WHAT YOU HAVE TO DO:
Lines with the word "options" are the ones wanted. Copy each of them from the entries below.

++++++

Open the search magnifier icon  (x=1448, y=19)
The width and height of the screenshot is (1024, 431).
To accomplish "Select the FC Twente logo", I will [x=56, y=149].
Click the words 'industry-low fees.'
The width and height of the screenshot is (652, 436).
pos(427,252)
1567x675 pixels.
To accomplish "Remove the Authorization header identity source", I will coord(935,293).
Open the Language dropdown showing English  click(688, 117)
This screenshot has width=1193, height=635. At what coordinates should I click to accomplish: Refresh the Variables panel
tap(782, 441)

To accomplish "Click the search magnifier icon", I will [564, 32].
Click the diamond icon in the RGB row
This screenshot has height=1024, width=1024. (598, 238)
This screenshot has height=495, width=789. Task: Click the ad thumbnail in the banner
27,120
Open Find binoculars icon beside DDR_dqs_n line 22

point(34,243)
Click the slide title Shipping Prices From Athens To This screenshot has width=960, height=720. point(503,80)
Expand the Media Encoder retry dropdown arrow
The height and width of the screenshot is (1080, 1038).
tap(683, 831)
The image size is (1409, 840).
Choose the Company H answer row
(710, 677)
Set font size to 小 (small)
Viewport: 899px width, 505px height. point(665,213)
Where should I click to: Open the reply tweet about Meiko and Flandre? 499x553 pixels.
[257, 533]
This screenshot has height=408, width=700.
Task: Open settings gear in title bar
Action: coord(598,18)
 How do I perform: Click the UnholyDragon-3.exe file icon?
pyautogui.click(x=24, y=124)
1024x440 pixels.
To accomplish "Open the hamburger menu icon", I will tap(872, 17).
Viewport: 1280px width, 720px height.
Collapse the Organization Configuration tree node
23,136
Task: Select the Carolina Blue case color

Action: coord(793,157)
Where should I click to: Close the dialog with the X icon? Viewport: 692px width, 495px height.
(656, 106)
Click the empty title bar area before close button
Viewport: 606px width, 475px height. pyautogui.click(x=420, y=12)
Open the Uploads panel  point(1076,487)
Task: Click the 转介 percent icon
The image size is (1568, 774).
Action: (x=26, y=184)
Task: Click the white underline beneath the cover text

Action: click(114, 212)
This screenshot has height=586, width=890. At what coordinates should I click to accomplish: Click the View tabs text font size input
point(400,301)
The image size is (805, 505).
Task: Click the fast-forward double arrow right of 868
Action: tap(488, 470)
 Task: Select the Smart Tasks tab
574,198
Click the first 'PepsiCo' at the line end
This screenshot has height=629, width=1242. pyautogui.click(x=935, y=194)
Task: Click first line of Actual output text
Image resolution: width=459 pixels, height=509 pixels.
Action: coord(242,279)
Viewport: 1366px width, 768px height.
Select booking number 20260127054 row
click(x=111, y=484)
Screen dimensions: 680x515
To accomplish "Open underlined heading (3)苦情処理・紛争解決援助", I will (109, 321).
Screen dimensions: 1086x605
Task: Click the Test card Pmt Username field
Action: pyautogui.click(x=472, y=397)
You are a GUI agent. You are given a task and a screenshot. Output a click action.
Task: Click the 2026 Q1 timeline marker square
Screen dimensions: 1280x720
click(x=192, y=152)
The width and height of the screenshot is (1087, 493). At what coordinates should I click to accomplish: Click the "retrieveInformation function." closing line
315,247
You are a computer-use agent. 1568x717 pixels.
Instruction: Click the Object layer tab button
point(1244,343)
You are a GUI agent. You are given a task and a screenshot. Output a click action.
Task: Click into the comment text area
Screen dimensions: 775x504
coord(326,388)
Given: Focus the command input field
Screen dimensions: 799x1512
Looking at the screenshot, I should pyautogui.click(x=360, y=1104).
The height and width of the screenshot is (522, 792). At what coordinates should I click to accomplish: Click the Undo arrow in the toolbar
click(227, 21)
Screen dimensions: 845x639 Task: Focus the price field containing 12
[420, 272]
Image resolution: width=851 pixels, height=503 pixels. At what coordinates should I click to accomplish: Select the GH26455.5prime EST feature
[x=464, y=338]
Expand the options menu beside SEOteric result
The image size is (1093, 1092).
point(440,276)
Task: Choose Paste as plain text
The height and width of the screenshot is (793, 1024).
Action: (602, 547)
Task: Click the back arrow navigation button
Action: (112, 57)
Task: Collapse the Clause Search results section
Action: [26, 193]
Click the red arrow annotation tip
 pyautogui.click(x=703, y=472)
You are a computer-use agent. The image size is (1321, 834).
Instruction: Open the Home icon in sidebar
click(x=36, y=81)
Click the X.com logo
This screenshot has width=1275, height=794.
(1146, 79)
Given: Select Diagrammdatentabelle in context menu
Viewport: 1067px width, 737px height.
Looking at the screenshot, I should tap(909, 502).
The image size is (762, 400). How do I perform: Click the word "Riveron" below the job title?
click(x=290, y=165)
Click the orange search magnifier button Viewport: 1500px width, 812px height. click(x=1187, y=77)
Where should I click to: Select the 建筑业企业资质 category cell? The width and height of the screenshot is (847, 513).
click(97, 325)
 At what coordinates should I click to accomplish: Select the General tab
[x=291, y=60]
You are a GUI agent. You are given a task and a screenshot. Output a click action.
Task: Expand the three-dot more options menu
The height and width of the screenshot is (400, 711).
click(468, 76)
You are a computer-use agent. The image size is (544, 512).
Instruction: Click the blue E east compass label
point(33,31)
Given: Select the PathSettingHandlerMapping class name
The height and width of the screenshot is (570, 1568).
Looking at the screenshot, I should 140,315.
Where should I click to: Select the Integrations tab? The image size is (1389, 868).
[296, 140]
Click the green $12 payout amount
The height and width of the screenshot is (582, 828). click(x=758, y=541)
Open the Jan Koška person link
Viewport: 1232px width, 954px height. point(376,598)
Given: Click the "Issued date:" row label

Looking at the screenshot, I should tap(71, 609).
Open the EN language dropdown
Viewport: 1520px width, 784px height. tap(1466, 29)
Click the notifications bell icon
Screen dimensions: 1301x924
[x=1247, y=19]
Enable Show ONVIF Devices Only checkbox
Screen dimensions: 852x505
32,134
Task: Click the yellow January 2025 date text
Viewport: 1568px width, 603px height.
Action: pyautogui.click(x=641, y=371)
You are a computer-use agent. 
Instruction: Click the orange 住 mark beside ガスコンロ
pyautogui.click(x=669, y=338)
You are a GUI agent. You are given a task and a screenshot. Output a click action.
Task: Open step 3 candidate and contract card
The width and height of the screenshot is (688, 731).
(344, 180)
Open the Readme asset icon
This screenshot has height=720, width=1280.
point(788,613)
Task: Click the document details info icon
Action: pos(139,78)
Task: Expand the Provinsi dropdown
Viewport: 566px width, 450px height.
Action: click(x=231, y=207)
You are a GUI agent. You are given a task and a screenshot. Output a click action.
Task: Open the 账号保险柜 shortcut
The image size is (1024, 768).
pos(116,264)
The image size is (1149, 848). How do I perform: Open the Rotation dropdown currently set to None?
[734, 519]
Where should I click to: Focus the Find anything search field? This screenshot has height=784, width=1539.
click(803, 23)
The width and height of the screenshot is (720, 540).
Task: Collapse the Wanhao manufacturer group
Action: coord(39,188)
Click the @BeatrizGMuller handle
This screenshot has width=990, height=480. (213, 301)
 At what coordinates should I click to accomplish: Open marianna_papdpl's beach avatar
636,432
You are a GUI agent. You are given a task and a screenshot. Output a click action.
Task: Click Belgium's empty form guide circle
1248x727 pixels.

++++++

TASK RESULT:
Expand the options menu beside SEOteric result
Task: Expand the three-dot more options menu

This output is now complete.